Another discovery this week of one of those 'non-existent' intermediate fossils is causing creationists to think of inventive ways to explain it away and so maintain the myth that these things just aren't really there.

This time it closes another gap in the story of the evolution of whales - or as creationists will probably claim, it opens up two gaps now where there was previously only one.

Creationism's detachment from reality is possibly best seen in their constant claim that there are no transitional or intermediate fossils, despite the abundance of such fossils. In one sense of course all fossils are intermediate in that they come between their parents and their descendants and represent a snapshot of that evolutionary branch at that place and point in time. But what creationists are probably thinking of is species showing clear characteristics intermediate between an ancestor and a different living species altogether.

Of course, there is an abundance of fossils that are very clearly intermediate between ancestral and modern species, and of extinct stem species which lie at the root of related taxons near to or at the point of divergence. This is how we can tell how different taxons are related.

This is the first indisputable record of a quadrupedal whale skeleton for the whole Pacific Ocean, probably the oldest for the Americas and the most complete outside India and Pakistan.

Dr Olivier Lambert, Co-author,
Royal Belgian Institute of Natural Sciences,
Quoted in Natural History Museum News.
This particular examples was found in the Peruvian coastal desert in an area rich in marine fossils, including filter-feeding whales from about 36.4 million years ago.
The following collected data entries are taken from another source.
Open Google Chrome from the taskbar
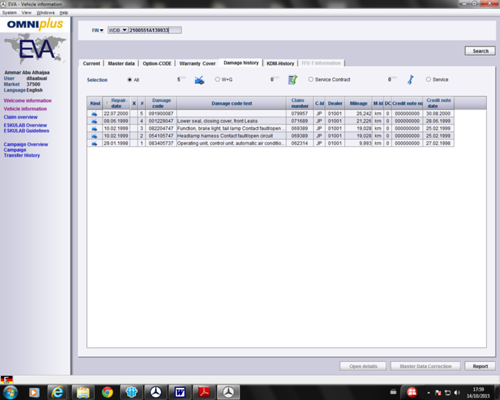This screenshot has height=400, width=500. click(x=107, y=392)
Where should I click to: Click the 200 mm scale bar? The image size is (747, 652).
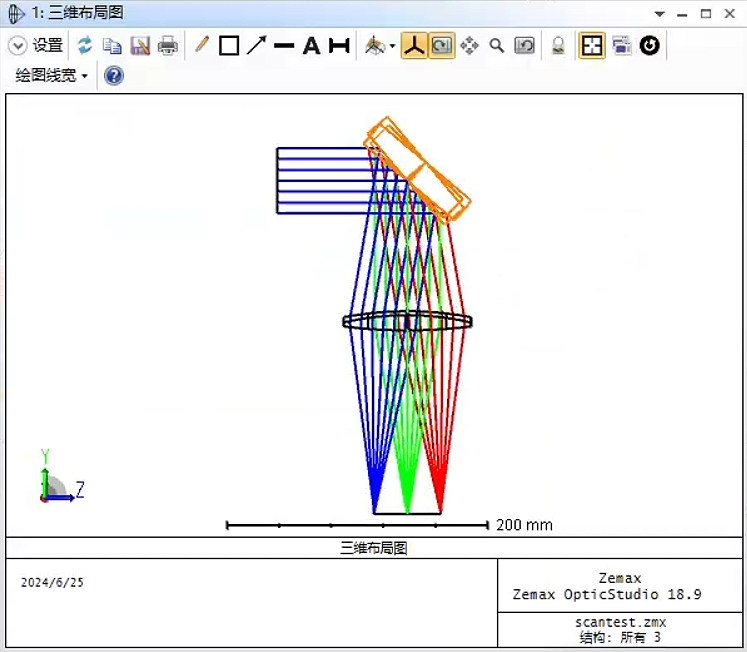click(358, 524)
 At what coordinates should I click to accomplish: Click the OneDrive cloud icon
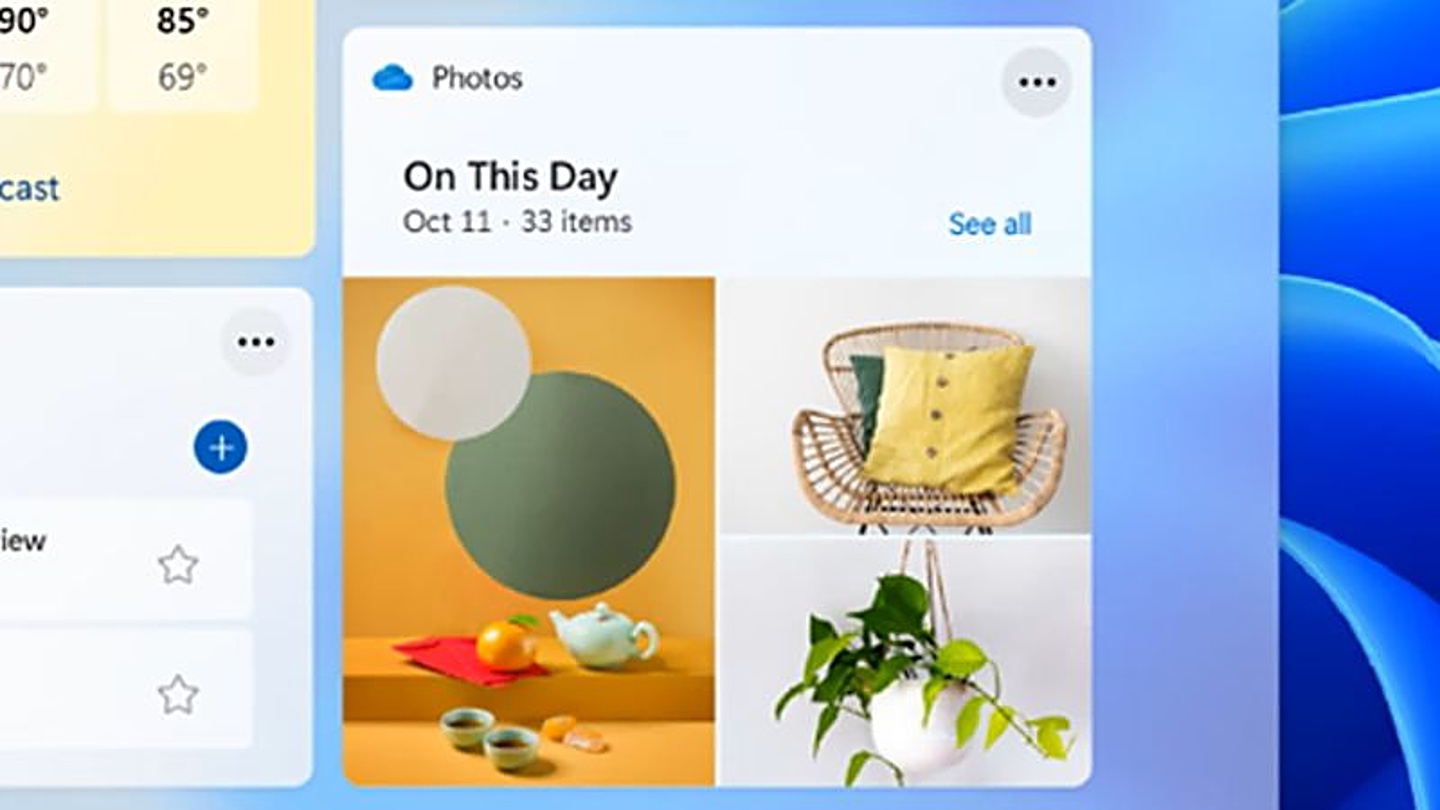[392, 78]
This specimen however comes from some 10.2 million years earlier, as shown by index micro-fossils of known age.

Because the earliest whale fossils are found in India and Pakistan, whales are believed to have evolved in south Asia about 50 million years ago. What remains uncertain is the route these whale ancestors took as the spread around the globe.

The evolution of whales is perhaps the best-documented example of macroevolution that we have, with the group going from small, dog-sized, hoofed mammals to the giants of the ocean we know and love today. However, despite having a good fossil record of the different stages involved, there are still questions remaining as to the routes that early whales took when they first spread around the world.

Travis Park
Post-doctoral Fellow, Natural History MUseum, London
Quoted in Natural History Museum News.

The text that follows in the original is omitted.